Panel Paper:
Rent Control and Evictions: Evidence from San Francisco
Saturday, November 5, 2016
:
9:10 AM
Embassy (Washington Hilton)
*Names in bold indicate Presenter
Brian James Asquith, University of California, Irvine
The consensus of the economics literature on tenancy rent control has generally been more favorable than on post-WWII, "hard" rent controls, with some papers even finding that it can be welfare improving in the presence of certain market failures. However, most findings for or against the policy rest upon the assumption that rent control also offers absolute security of tenancy, but no paper in the literature has shown that rent control's tenant protections actually does so. If anything, modern rent control systems in New York, DC, and California incentivize landlords to both evict individual tenants and also to evict all the tenants in the building, demolish it, and then redevelop the property. The first incentive comes from a policy called vacancy decontrol-recontrol, where landlords are free to set the initial rent with a new tenant, and only subsequent rent increases are capped. The second incentive comes from an new building exemption in rent control laws, that's meant to ensure that rent control does not unduly lower the housing supply. Neither policy nor the tenant protections more generally have ever been previously empirically examined in the literature, and this study will be informative to both policymakers and economists on the practical implications of both rent control specifically and the strength of tenant protections more broadly.

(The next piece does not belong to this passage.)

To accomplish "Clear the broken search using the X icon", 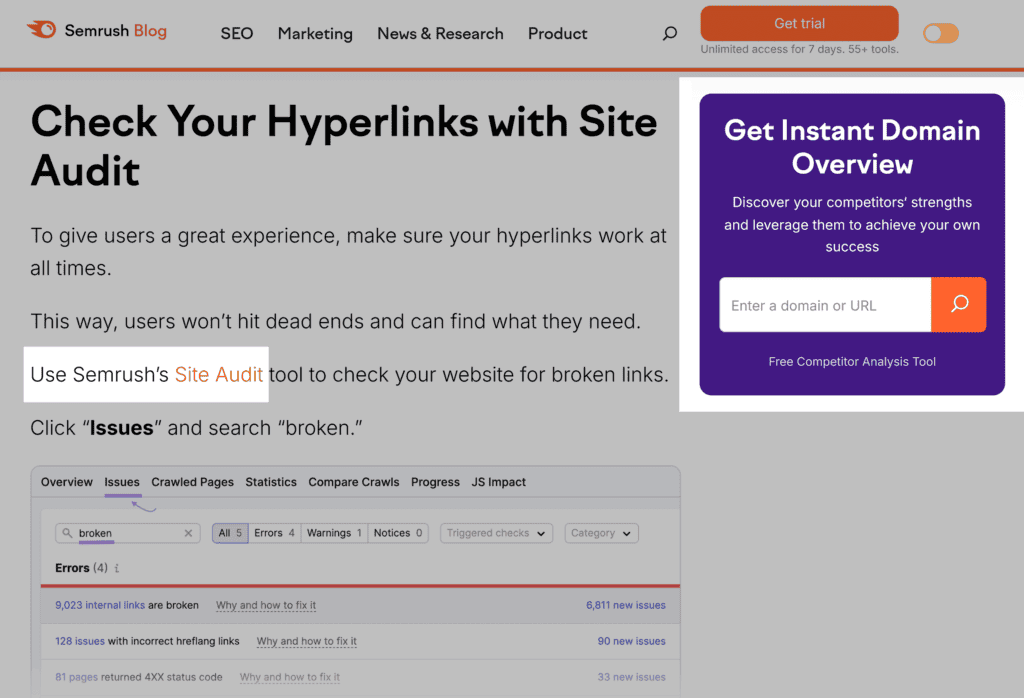I will tap(188, 533).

This is the first paper in the literature that empirically demonstrates that economic evictions in response to rent increases occur in spite of robust tenant protections. Utilizing an empirical strategy new to the literature of localized price increases driven by corporate commuter shuttle stop placements in San Francisco, neighborhoods with greater shuttle coverage saw increases in evictions in rent-controlled buildings. A robustness check instrumenting for shuttle stop placement confirms the original findings. Whole-building eviction rates are shown to increase, while single-unit evictions decrease, suggesting that the benefits from exiting the controlled market outweigh the greater costs associated with evicting all the tenants. Changes to tenant protection policies can modestly lower the eviction rate, but even relocation payments for evictions are not enough of a disincentive when the housing market is tight, such as the case for modern San Francisco.